Hackers accessed the personal data of more than 8 million people by exploiting a security vulnerability in a file transfer tool used by Welltok, the healthcare platform owned by Virgin Pulse.
Welltok, a Denver-based patient engagement company that works with healthcare plans to provide communications to subscribers about their healthcare, first confirmed in a notice published on its website in in late-October that it had suffered a data breach after hackers compromised its MOVEit Transfer server, a system that allows organizations to move large sets of often-sensitive data over the internet.
TechCrunch found that Welltok’s data breach notice includes “noindex” code, which tells search engines to ignore the web page, effectively making it more difficult for affected customers to find the statement by searching for it. It’s not clear for what reason Welltok hid its data breach notification from search engines.
Last week, the company said in a data breach notification filed with Maine’s attorney general that the MOVEit hackers accessed the sensitive data of more than 1.6 million individuals. However, additional healthcare providers that partner with Welltok also confirmed that they had been impacted by the breach, suggesting that more individuals had been affected than the figure stated in Welltok’s disclosure with Maine’s attorney general.
On Thursday, an update to the U.S. Department of Health and Human Services breach portal confirmed that the Welltok breach had impacted more than 8 million individuals in total. This makes the incident the second largest MOVEit breach, after the breach of U.S. government contractor Maximus that impacted 11 million individuals.
As confirmed by Welltok, the compromised data includes individuals’ names, dates of birth, addresses, Social Security numbers, health information, Medicare and Medicaid ID numbers and health insurance information.
The full list of impacted healthcare providers is not yet known.
In its filing with Maine’s attorney general, Welltok said that the breach affected the group healthcare plans of Stanford Health Care, Lucile Packard Children’s Hospital Stanford, Stanford Health Care Tri-Valley, Stanford Medicine Partners and Packard Children’s Health Alliance, which Welltok said it notified on October 18.
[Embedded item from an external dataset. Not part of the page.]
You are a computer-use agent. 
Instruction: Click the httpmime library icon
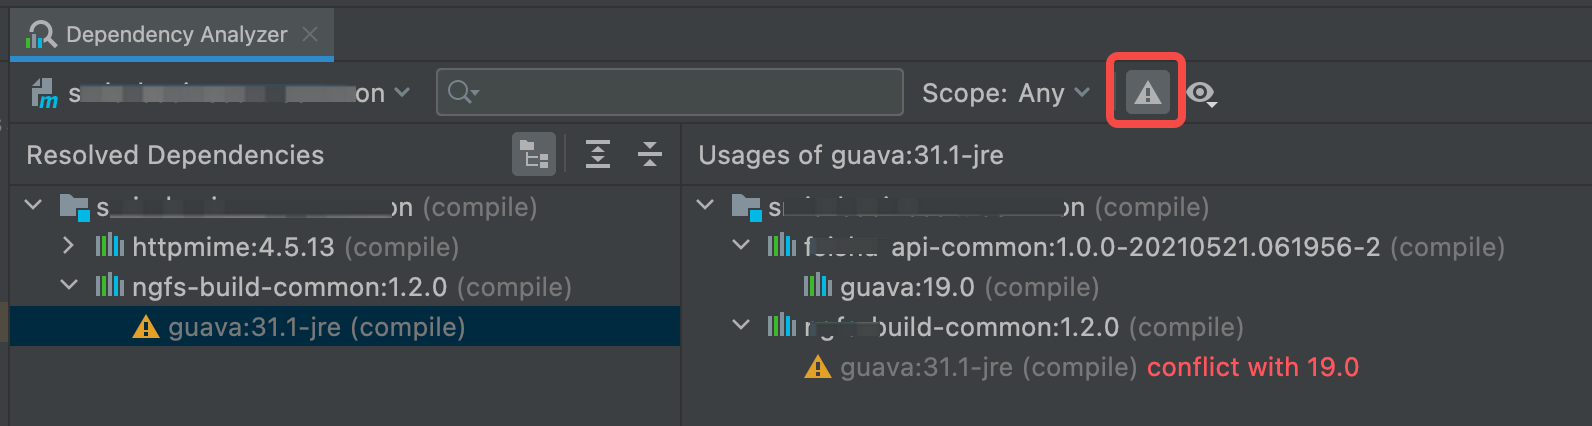point(110,246)
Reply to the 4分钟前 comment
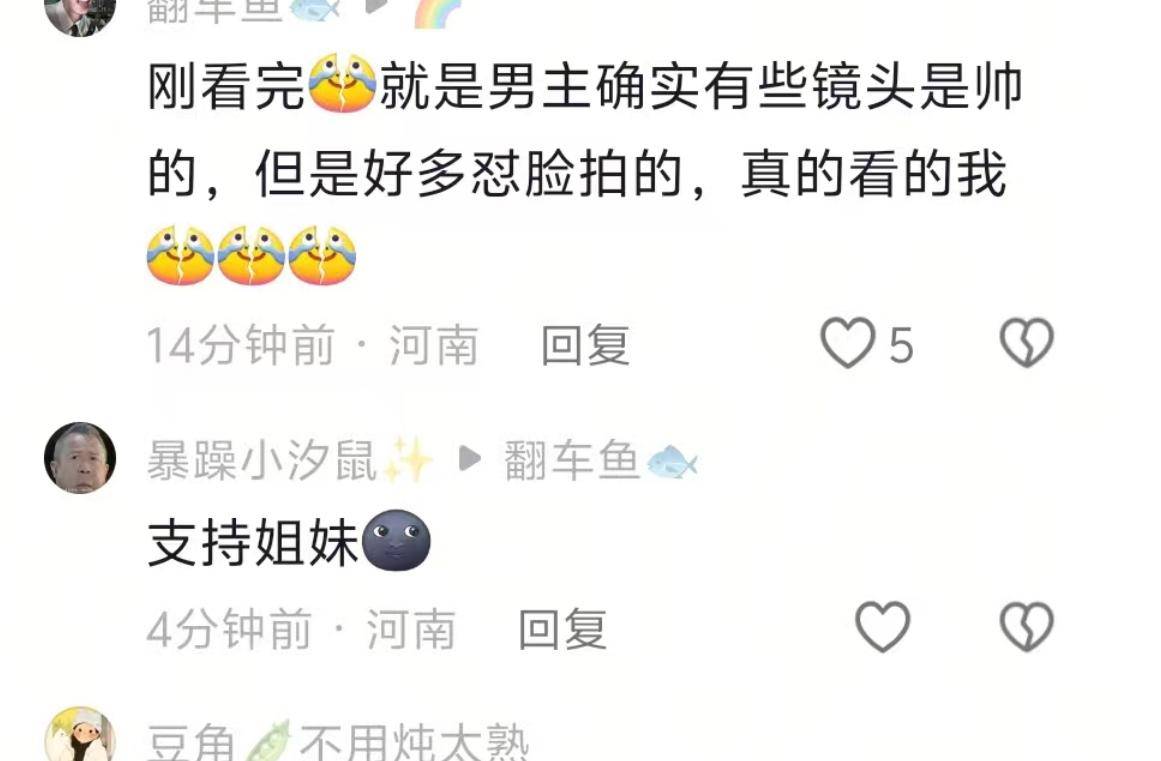1161x761 pixels. [563, 629]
Separately, Corewell Health, a provider of healthcare services in southeast Michigan that uses Welltok for patient communication, said in a press release last week that the health information of approximately one million patients, along with around 2,500 Priority Health members, was compromised by Welltok’s breach.
Sutter Health, a nonprofit healthcare provider headquartered in Sacramento, also confirmed that more than 840,000 of its patients were impacted by the Welltok breach.
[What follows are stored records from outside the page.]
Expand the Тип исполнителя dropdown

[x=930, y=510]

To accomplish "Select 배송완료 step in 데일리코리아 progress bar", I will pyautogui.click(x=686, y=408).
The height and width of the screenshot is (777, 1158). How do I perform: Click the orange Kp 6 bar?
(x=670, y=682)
St. Bernards, an Arkansas-based healthcare provider that uses a patient contact-management platform by Welltok, was also affected, the company said in a statement. In an earlier filing with Maine’s attorney general, Welltok confirmed that the breach impacted almost 90,000 St. Bernards patients.
TechCrunch has asked Welltok for comment, but has not received a response at the time of publication.
According to researchers at cybersecurity firm Emsisoft, the MOVEit mass-hacks — said to be the biggest hacking incident of the year by the number of individuals affected alone — have impacted more than 2,600 organizations to date, the majority of which are based in the United States.
Emsisoft estimates that over 82 million individuals have been impacted so far by the cyberattacks, which have been claimed by the notorious Clop ransomware gang. The true number of affected individuals is expected to be significantly higher as more organizations come forward.
UPDATE, Nov. 22, 14:30 p.m. ET: This article has been updated to include figures from the U.S. Department of Health and Human Services breach portal.